Так, например, широкое распространение в японском языке функциональных суффиксов и сложность энклитик предполагают, что субъект проявляется в высказывании через предупреждения, повторы, замедления и настаивания, конечная масса которых (здесь уже не приходится говорить просто о словесном ряде) превращает субъекта в огромную пустую оболочку речи, а не в то наполненное ядро, которое извне и свыше направляет нашу речь таким образом, что кажущееся избытком субъективности (ведь говорят же, что японский язык выражает ощущения, а не констатирует факты), является, напротив, способом растворения, истекания субъекта в раздробленном, прерывистом, растолченном до пустоты языке. Или вот еще: как и многие языки, японский отличает одушевленное (животное и/или человек) от неодушевленного именно на уровне глагола быть; а вымышленные персонажи, которые введены в историю (типа жил-был король) помечены неодушевленностью; в то время как всё наше искусство старается во что бы то ни стало установить «жизненность», «реальность» романических персонажей, сама структура японского языка выводит их в качестве производных – знаков, избавленных от необходимости соотноситься с живыми существами. Или же нечто еще более радикальное, и тут необходимо уловить то, что не улавливается нашим языком: можем ли мы вообразить глагол без субъекта и без объекта, который при этом остается переходным, например акт познания без познающего субъекта и без познаваемого объекта? Между тем именно такого воображения требует от нас индийская дхьяна, источник китайского чань и японского дзэн, – слово, которое невозможно перевести как медитация, не привнеся в него субъекта и бога: прогоните их, и они вновь вернутся, они оседлали наш язык. Эти и множество других фактов убеждают, сколь смехотворно пытаться оспаривать устройство нашего общества, ни на минуту не задумываясь о границах того языка, при помощи которого (инструментальное отношение) мы претендуем его оспаривать: всё равно что пытаться уничтожить волка, удобно устроившись в его пасти. Ценность этих упражнений в аберрационной грамматике хотя бы в том, что зарождается подозрение относительно идеологии самого нашего языка.
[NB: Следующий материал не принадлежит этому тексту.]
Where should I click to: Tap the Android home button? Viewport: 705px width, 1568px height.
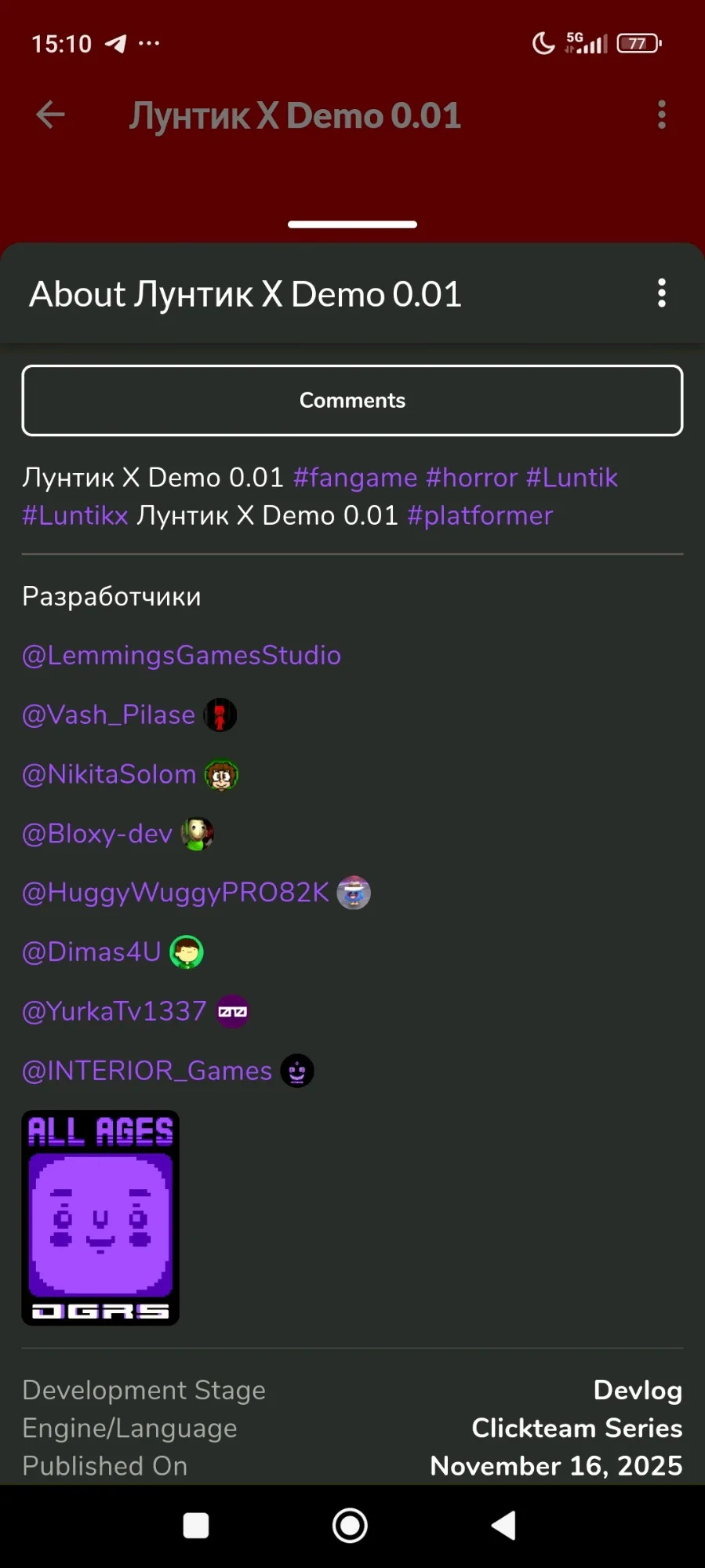click(350, 1526)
Дождь, Семена, Рассеивание, Нить, Ткань, Текст. Письмо

6

6. Скорее всего, Барт здесь имеет в виду текст Эмиля Бенвениста Категории мысли и категории языка (1958; см.: Бенвенист Э. Общая лингвистика. М.: Книжный дом «ЛИБРОКОМ», 2009. С. 104‒114). – Я. Я.

7

7. Эдвард Сепир (1884–1939) и Бенджамин Уорф (1897–1941) – американские лингвисты-теоретики, исследователи языков и культур североамериканских индейцев. Имена обоих лингвистов приобрели максимальную известность благодаря так называемой «гипотезе Сепира – Уорфа» (каковой гипотезы, правда, ни тот, ни другой ни вместе, ни порознь не формулировали именно в качестве гипотезы – будь то в сильной или в слабой форме; «гипотеза» «пошла в народ» благодаря активности их учеников и последователей). Суть гипотезы в том, что язык (его устройство, структура, категории и т. д.) – причем, можно даже усилить, как это делали многие лингвисты ХХ века: именно язык и только язык! – определяет вообще все когнитивные процессы индивида («сильная форма»), либо же язык как-то связан, как-то соотносится с когнитивными процессами индивида («слабая форма»). – Я. Я.

8

8. Марсель Гране (1884–1940) – французский синолог, переводчик, специалист по культуре Древнего Китая. – Я. Я.